Problem requirements: Can you convert every one of the records below into a Markdown table with the columns "Row" and "Record", numbering each line in order and leaving out any blank lines?

+++++

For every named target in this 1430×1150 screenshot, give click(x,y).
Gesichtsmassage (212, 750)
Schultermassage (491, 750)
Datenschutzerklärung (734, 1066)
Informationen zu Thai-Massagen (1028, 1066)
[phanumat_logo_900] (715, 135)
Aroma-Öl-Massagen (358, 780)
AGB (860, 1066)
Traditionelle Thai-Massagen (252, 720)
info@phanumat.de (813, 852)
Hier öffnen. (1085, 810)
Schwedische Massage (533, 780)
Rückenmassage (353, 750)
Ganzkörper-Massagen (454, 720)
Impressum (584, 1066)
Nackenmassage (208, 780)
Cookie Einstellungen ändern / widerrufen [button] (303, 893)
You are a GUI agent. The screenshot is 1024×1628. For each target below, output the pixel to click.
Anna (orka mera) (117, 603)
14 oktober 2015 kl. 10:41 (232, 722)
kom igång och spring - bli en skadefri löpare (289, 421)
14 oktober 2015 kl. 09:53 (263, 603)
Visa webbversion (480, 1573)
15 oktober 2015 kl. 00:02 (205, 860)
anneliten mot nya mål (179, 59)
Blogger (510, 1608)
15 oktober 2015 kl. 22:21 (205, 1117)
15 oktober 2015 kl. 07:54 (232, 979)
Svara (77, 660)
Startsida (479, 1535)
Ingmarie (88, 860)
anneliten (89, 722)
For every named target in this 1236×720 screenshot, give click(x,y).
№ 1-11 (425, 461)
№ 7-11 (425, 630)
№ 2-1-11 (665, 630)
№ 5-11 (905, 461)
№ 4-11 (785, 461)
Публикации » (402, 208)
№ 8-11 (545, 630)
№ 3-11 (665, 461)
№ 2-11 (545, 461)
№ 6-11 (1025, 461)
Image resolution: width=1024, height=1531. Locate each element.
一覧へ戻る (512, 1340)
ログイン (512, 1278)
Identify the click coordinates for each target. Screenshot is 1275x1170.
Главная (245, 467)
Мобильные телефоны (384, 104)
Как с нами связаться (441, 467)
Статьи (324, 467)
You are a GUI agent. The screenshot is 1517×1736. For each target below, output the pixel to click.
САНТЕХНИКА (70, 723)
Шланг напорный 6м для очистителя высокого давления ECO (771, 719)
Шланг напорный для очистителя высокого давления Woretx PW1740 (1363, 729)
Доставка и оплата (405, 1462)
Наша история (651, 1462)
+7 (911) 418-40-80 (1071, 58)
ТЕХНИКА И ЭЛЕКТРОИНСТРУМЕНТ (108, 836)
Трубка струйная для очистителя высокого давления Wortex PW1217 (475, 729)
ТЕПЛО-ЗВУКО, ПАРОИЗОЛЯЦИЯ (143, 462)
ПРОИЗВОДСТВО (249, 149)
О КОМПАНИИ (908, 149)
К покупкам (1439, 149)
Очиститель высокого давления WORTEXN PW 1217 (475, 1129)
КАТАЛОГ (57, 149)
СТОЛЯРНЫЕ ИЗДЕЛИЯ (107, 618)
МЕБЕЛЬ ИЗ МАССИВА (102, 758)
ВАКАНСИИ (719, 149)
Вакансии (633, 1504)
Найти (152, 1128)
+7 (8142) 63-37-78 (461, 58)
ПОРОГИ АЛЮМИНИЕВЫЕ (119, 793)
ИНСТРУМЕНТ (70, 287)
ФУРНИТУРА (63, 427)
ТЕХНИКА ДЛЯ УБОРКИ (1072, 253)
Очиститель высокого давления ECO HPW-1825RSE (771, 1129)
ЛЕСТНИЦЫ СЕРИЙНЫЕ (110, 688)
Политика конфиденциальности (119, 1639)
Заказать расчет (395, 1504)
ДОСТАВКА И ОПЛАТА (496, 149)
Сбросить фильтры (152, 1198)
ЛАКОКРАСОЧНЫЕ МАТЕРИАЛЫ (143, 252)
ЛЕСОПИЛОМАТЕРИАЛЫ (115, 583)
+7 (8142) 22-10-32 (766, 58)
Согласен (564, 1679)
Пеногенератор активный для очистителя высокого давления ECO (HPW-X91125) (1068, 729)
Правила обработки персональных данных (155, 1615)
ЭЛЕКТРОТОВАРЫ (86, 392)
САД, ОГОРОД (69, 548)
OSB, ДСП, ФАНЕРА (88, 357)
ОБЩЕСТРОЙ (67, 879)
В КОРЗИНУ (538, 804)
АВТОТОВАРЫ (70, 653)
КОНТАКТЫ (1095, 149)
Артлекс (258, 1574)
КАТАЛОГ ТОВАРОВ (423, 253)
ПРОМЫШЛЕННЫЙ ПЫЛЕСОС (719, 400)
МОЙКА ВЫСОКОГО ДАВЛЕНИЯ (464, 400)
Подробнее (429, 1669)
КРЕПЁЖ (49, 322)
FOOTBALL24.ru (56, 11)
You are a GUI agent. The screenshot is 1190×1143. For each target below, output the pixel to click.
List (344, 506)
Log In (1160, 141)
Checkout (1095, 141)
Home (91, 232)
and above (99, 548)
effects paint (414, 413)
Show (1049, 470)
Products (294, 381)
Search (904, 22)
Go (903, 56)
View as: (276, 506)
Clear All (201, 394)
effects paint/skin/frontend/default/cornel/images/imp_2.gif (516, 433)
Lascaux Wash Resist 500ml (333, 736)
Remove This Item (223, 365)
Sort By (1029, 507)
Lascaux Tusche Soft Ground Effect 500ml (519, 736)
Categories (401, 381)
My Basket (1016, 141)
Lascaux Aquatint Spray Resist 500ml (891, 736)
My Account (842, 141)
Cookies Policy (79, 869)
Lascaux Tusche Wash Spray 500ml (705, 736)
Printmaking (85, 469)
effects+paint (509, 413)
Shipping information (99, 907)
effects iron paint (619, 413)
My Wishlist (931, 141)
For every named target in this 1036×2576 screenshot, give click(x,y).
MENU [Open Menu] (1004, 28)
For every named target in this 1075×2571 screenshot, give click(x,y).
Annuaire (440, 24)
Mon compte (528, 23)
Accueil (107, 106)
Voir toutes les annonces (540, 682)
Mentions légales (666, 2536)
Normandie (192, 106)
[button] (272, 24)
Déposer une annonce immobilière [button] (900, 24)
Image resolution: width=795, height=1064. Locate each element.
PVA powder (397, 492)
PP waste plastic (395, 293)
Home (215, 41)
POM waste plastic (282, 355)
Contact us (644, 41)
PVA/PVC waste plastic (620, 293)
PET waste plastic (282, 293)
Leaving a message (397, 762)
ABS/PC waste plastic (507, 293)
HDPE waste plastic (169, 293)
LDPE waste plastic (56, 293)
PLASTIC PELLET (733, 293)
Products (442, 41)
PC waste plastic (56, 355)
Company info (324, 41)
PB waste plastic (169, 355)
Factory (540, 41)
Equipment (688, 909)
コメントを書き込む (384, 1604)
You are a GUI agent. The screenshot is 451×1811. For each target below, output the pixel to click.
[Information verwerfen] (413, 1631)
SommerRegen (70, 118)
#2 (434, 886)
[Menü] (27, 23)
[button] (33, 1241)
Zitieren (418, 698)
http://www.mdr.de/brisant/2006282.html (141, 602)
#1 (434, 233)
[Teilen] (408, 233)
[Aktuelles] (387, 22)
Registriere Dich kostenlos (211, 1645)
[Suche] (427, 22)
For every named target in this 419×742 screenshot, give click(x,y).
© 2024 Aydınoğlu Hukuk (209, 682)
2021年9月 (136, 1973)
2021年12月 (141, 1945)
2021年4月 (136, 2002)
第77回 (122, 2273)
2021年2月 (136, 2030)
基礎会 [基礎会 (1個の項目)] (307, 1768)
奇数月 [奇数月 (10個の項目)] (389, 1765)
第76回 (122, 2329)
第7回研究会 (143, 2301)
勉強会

+++++

Written response:
| Row | Record |
|---|---|
| 1 | For every named target in this 1430×1150 screenshot, give click(x,y). |
| 2 | Gesichtsmassage (212, 750) |
| 3 | Schultermassage (491, 750) |
| 4 | Datenschutzerklärung (734, 1066) |
| 5 | Informationen zu Thai-Massagen (1028, 1066) |
| 6 | [phanumat_logo_900] (715, 135) |
| 7 | Aroma-Öl-Massagen (358, 780) |
| 8 | AGB (860, 1066) |
| 9 | Traditionelle Thai-Massagen (252, 720) |
| 10 | info@phanumat.de (813, 852) |
| 11 | Hier öffnen. (1085, 810) |
| 12 | Schwedische Massage (533, 780) |
| 13 | Rückenmassage (353, 750) |
| 14 | Ganzkörper-Massagen (454, 720) |
| 15 | Impressum (584, 1066) |
| 16 | Nackenmassage (208, 780) |
| 17 | Cookie Einstellungen ändern / widerrufen [button] (303, 893) |
| 18 | You are a GUI agent. The screenshot is 1024×1628. For each target below, output the pixel to click. |
| 19 | Anna (orka mera) (117, 603) |
| 20 | 14 oktober 2015 kl. 10:41 (232, 722) |
| 21 | kom igång och spring - bli en skadefri löpare (289, 421) |
| 22 | 14 oktober 2015 kl. 09:53 (263, 603) |
| 23 | Visa webbversion (480, 1573) |
| 24 | 15 oktober 2015 kl. 00:02 (205, 860) |
| 25 | anneliten mot nya mål (179, 59) |
| 26 | Blogger (510, 1608) |
| 27 | 15 oktober 2015 kl. 22:21 (205, 1117) |
| 28 | 15 oktober 2015 kl. 07:54 (232, 979) |
| 29 | Svara (77, 660) |
| 30 | Startsida (479, 1535) |
| 31 | Ingmarie (88, 860) |
| 32 | anneliten (89, 722) |
| 33 | For every named target in this 1236×720 screenshot, give click(x,y). |
| 34 | № 1-11 (425, 461) |
| 35 | № 7-11 (425, 630) |
| 36 | № 2-1-11 (665, 630) |
| 37 | № 5-11 (905, 461) |
| 38 | № 4-11 (785, 461) |
| 39 | Публикации » (402, 208) |
| 40 | № 8-11 (545, 630) |
| 41 | № 3-11 (665, 461) |
| 42 | № 2-11 (545, 461) |
| 43 | № 6-11 (1025, 461) |
| 44 | Image resolution: width=1024, height=1531. Locate each element. |
| 45 | 一覧へ戻る (512, 1340) |
| 46 | ログイン (512, 1278) |
| 47 | Identify the click coordinates for each target. Screenshot is 1275x1170. |
| 48 | Главная (245, 467) |
| 49 | Мобильные телефоны (384, 104) |
| 50 | Как с нами связаться (441, 467) |
| 51 | Статьи (324, 467) |
| 52 | You are a GUI agent. The screenshot is 1517×1736. For each target below, output the pixel to click. |
| 53 | САНТЕХНИКА (70, 723) |
| 54 | Шланг напорный 6м для очистителя высокого давления ECO (771, 719) |
| 55 | Шланг напорный для очистителя высокого давления Woretx PW1740 (1363, 729) |
| 56 | Доставка и оплата (405, 1462) |
| 57 | Наша история (651, 1462) |
| 58 | +7 (911) 418-40-80 (1071, 58) |
| 59 | ТЕХНИКА И ЭЛЕКТРОИНСТРУМЕНТ (108, 836) |
| 60 | Трубка струйная для очистителя высокого давления Wortex PW1217 (475, 729) |
| 61 | ТЕПЛО-ЗВУКО, ПАРОИЗОЛЯЦИЯ (143, 462) |
| 62 | ПРОИЗВОДСТВО (249, 149) |
| 63 | О КОМПАНИИ (908, 149) |
| 64 | К покупкам (1439, 149) |
| 65 | Очиститель высокого давления WORTEXN PW 1217 (475, 1129) |
| 66 | КАТАЛОГ (57, 149) |
| 67 | СТОЛЯРНЫЕ ИЗДЕЛИЯ (107, 618) |
| 68 | МЕБЕЛЬ ИЗ МАССИВА (102, 758) |
| 69 | ВАКАНСИИ (719, 149) |
| 70 | Вакансии (633, 1504) |
| 71 | Найти (152, 1128) |
| 72 | +7 (8142) 63-37-78 (461, 58) |
| 73 | ПОРОГИ АЛЮМИНИЕВЫЕ (119, 793) |
| 74 | ИНСТРУМЕНТ (70, 287) |
| 75 | ФУРНИТУРА (63, 427) |
| 76 | ТЕХНИКА ДЛЯ УБОРКИ (1072, 253) |
| 77 | Очиститель высокого давления ECO HPW-1825RSE (771, 1129) |
| 78 | ЛЕСТНИЦЫ СЕРИЙНЫЕ (110, 688) |
| 79 | Политика конфиденциальности (119, 1639) |
| 80 | Заказать расчет (395, 1504) |
| 81 | ДОСТАВКА И ОПЛАТА (496, 149) |
| 82 | Сбросить фильтры (152, 1198) |
| 83 | ЛАКОКРАСОЧНЫЕ МАТЕРИАЛЫ (143, 252) |
| 84 | ЛЕСОПИЛОМАТЕРИАЛЫ (115, 583) |
| 85 | +7 (8142) 22-10-32 (766, 58) |
| 86 | Согласен (564, 1679) |
| 87 | Пеногенератор активный для очистителя высокого давления ECO (HPW-X91125) (1068, 729) |
| 88 | Правила обработки персональных данных (155, 1615) |
| 89 | ЭЛЕКТРОТОВАРЫ (86, 392) |
| 90 | САД, ОГОРОД (69, 548) |
| 91 | OSB, ДСП, ФАНЕРА (88, 357) |
| 92 | ОБЩЕСТРОЙ (67, 879) |
| 93 | В КОРЗИНУ (538, 804) |
| 94 | АВТОТОВАРЫ (70, 653) |
| 95 | КОНТАКТЫ (1095, 149) |
| 96 | Артлекс (258, 1574) |
| 97 | КАТАЛОГ ТОВАРОВ (423, 253) |
| 98 | ПРОМЫШЛЕННЫЙ ПЫЛЕСОС (719, 400) |
| 99 | МОЙКА ВЫСОКОГО ДАВЛЕНИЯ (464, 400) |
| 100 | Подробнее (429, 1669) |
| 101 | КРЕПЁЖ (49, 322) |
| 102 | FOOTBALL24.ru (56, 11) |
| 103 | You are a GUI agent. The screenshot is 1190×1143. For each target below, output the pixel to click. |
| 104 | List (344, 506) |
| 105 | Log In (1160, 141) |
| 106 | Checkout (1095, 141) |
| 107 | Home (91, 232) |
| 108 | and above (99, 548) |
| 109 | effects paint (414, 413) |
| 110 | Show (1049, 470) |
| 111 | Products (294, 381) |
| 112 | Search (904, 22) |
| 113 | Go (903, 56) |
| 114 | View as: (276, 506) |
| 115 | Clear All (201, 394) |
| 116 | effects paint/skin/frontend/default/cornel/images/imp_2.gif (516, 433) |
| 117 | Lascaux Wash Resist 500ml (333, 736) |
| 118 | Remove This Item (223, 365) |
| 119 | Sort By (1029, 507) |
| 120 | Lascaux Tusche Soft Ground Effect 500ml (519, 736) |
| 121 | Categories (401, 381) |
| 122 | My Basket (1016, 141) |
| 123 | Lascaux Aquatint Spray Resist 500ml (891, 736) |
| 124 | My Account (842, 141) |
| 125 | Cookies Policy (79, 869) |
| 126 | Lascaux Tusche Wash Spray 500ml (705, 736) |
| 127 | Printmaking (85, 469) |
| 128 | effects+paint (509, 413) |
| 129 | Shipping information (99, 907) |
| 130 | effects iron paint (619, 413) |
| 131 | My Wishlist (931, 141) |
| 132 | For every named target in this 1036×2576 screenshot, give click(x,y). |
| 133 | MENU [Open Menu] (1004, 28) |
| 134 | For every named target in this 1075×2571 screenshot, give click(x,y). |
| 135 | Annuaire (440, 24) |
| 136 | Mon compte (528, 23) |
| 137 | Accueil (107, 106) |
| 138 | Voir toutes les annonces (540, 682) |
| 139 | Mentions légales (666, 2536) |
| 140 | Normandie (192, 106) |
| 141 | [button] (272, 24) |
| 142 | Déposer une annonce immobilière [button] (900, 24) |
| 143 | Image resolution: width=795, height=1064. Locate each element. |
| 144 | PVA powder (397, 492) |
| 145 | PP waste plastic (395, 293) |
| 146 | Home (215, 41) |
| 147 | POM waste plastic (282, 355) |
| 148 | Contact us (644, 41) |
| 149 | PVA/PVC waste plastic (620, 293) |
| 150 | PET waste plastic (282, 293) |
| 151 | Leaving a message (397, 762) |
| 152 | ABS/PC waste plastic (507, 293) |
| 153 | HDPE waste plastic (169, 293) |
| 154 | LDPE waste plastic (56, 293) |
| 155 | PLASTIC PELLET (733, 293) |
| 156 | Products (442, 41) |
| 157 | PC waste plastic (56, 355) |
| 158 | Company info (324, 41) |
| 159 | PB waste plastic (169, 355) |
| 160 | Factory (540, 41) |
| 161 | Equipment (688, 909) |
| 162 | コメントを書き込む (384, 1604) |
| 163 | You are a GUI agent. The screenshot is 451×1811. For each target below, output the pixel to click. |
| 164 | [Information verwerfen] (413, 1631) |
| 165 | SommerRegen (70, 118) |
| 166 | #2 (434, 886) |
| 167 | [Menü] (27, 23) |
| 168 | [button] (33, 1241) |
| 169 | Zitieren (418, 698) |
| 170 | http://www.mdr.de/brisant/2006282.html (141, 602) |
| 171 | #1 (434, 233) |
| 172 | [Teilen] (408, 233) |
| 173 | [Aktuelles] (387, 22) |
| 174 | Registriere Dich kostenlos (211, 1645) |
| 175 | [Suche] (427, 22) |
| 176 | For every named target in this 419×742 screenshot, give click(x,y). |
| 177 | © 2024 Aydınoğlu Hukuk (209, 682) |
| 178 | 2021年9月 (136, 1973) |
| 179 | 2021年12月 (141, 1945) |
| 180 | 2021年4月 (136, 2002) |
| 181 | 第77回 (122, 2273) |
| 182 | 2021年2月 (136, 2030) |
| 183 | 基礎会 [基礎会 (1個の項目)] (307, 1768) |
| 184 | 奇数月 [奇数月 (10個の項目)] (389, 1765) |
| 185 | 第76回 (122, 2329) |
| 186 | 第7回研究会 (143, 2301) |
| 187 | 勉強会 |